Commenting on the data Paul Sedgwick, Head of Investments at Frank Investments, said:
“From the US to Japan and everywhere in between, economies around the world are pumping liquidity into the global markets at a staggering rate. Yet despite this, those same economies are now reporting inflation below expectations. Which begs the question, where is all the money going?
“Investors are being scared off the bond markets because they expect to see a rise in global inflation, but actually, there are signs of deflation at the moment. All this suggest that the money is not getting to where it needs to be and is being held out of reach by the banks.
“If banks continue to bottleneck the funds and not feed money into the system, there will be no economic growth and any inflation without growth is cause for concern. At the moment the UK is not seeing any wage inflation and without this the economy will remain stagnated.

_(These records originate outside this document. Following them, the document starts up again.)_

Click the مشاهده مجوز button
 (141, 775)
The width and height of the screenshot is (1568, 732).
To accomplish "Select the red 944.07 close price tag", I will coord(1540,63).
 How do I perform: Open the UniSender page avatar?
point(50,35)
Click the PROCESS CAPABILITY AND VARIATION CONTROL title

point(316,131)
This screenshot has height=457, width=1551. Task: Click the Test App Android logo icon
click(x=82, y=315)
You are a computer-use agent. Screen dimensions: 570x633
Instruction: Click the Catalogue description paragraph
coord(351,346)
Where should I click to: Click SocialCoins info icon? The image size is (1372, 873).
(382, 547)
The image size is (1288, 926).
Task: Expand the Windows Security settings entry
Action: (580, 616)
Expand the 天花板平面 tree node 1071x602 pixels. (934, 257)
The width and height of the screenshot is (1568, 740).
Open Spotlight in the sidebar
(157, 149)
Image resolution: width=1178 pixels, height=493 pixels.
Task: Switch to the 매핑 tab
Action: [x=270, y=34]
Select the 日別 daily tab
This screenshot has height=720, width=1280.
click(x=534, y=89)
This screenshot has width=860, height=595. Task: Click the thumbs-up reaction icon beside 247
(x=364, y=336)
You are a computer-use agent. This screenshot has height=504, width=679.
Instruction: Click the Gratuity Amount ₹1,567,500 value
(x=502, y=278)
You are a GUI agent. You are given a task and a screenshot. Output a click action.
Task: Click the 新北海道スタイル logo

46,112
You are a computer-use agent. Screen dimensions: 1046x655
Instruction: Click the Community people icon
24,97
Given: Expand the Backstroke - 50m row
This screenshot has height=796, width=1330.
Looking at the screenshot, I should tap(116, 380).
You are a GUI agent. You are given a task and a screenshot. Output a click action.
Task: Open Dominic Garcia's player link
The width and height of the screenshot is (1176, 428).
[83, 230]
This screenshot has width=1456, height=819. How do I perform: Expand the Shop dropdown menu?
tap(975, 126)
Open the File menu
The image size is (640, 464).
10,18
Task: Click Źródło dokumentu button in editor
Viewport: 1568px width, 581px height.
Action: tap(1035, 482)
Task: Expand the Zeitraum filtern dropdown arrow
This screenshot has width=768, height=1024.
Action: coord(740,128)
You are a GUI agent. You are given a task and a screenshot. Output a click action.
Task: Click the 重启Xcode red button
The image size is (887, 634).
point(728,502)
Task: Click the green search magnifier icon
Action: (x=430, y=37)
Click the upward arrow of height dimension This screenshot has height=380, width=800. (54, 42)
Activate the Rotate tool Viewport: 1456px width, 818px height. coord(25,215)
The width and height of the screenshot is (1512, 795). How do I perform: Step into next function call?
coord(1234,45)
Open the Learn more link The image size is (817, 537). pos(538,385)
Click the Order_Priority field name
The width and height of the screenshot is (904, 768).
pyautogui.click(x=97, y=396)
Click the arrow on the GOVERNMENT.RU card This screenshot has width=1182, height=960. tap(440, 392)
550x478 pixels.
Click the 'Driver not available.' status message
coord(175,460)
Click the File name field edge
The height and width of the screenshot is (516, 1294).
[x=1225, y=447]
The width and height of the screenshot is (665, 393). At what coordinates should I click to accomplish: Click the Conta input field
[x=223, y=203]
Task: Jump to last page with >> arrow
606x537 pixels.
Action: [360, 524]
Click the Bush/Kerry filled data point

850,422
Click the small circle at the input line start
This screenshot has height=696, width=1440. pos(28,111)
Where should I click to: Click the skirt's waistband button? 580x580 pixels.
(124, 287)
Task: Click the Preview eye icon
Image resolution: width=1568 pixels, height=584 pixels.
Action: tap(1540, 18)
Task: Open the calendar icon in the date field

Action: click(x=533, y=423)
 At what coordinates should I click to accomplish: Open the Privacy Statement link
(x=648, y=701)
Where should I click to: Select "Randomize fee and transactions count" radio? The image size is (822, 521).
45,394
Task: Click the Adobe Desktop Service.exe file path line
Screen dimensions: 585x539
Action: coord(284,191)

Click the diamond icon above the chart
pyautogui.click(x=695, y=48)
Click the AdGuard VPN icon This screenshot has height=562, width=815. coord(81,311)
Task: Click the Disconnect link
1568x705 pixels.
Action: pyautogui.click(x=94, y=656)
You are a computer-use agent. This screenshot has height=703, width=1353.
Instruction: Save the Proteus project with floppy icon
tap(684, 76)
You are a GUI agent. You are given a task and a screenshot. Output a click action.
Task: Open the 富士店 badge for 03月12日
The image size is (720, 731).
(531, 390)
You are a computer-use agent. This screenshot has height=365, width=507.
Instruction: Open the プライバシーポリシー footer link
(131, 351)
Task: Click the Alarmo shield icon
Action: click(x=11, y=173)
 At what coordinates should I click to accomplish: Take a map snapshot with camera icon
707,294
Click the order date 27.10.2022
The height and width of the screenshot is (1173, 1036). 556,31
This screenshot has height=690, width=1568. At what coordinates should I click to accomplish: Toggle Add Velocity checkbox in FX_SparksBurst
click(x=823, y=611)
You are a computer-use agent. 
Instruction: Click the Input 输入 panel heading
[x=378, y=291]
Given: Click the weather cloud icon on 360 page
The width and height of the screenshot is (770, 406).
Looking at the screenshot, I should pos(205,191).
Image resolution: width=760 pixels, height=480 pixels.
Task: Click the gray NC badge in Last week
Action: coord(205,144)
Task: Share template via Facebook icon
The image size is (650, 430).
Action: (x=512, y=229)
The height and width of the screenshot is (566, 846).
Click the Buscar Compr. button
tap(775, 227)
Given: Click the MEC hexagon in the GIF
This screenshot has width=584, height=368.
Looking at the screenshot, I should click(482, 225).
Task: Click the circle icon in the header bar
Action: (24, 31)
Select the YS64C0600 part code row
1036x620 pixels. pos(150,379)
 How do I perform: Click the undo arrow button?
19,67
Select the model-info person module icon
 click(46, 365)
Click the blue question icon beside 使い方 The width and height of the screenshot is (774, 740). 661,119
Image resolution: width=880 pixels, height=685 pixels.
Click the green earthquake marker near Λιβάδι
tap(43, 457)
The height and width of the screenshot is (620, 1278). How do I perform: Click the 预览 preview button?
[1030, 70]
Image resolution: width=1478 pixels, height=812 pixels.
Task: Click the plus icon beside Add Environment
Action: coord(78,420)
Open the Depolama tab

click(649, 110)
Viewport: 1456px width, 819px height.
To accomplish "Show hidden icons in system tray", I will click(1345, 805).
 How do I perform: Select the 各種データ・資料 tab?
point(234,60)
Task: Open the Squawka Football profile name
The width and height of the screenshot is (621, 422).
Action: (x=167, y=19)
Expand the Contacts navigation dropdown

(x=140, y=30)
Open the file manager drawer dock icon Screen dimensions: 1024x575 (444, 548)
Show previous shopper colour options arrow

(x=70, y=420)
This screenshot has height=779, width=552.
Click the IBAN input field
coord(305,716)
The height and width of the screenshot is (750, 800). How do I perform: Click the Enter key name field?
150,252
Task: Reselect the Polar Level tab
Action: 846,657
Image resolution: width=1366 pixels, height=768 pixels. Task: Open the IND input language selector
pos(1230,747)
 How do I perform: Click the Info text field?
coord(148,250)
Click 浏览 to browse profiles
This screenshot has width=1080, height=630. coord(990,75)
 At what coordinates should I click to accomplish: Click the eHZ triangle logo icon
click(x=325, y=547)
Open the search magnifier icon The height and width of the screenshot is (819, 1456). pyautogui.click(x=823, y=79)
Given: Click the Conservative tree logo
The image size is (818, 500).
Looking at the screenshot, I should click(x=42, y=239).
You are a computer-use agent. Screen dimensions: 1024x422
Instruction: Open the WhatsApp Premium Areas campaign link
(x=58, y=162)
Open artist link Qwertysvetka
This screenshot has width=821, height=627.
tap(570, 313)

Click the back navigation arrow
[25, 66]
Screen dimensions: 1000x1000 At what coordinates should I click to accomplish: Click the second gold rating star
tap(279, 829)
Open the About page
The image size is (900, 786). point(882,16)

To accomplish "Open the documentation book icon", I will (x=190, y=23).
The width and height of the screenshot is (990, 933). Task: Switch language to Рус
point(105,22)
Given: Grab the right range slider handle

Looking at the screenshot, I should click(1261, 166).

“More needs to be done to set the funds free, to get it where it’s needed and not be trapped within the banking system. To help do this we can expect Mark Carney to step forward in the next few days and lower his forward guidance for interest rates changes by 0.5 per cent to 6.5% unemployment.”
Andrew Goodwin senior economic adviser to the EY ITEM Club, said:
“It has been a long road, but after a gap of four years we’re finally back at the 2% target. The combination of pre-Christmas discounting and a stronger pound appears to have been key to pushing inflation down, offsetting the effects of higher energy bills.
“With producer prices also subdued, there is a good chance that inflation will drop below target in early-2014. Indeed, at some point within the next six months, we expect earnings growth to overtake inflation, finally ending the prolonged real wage squeeze. Such a boost to households’ purchasing power would put the consumer outlook on a more solid footing and help to sustain the UK recovery.
“With inflation now back at 2%, and the outlook for inflation subdued, the MPC are more focused on the outlook for unemployment. Ensnared in their own forward guidance puzzle, the MPC will soon have to fine-tune this policy, possibly as early as the February inflation report.”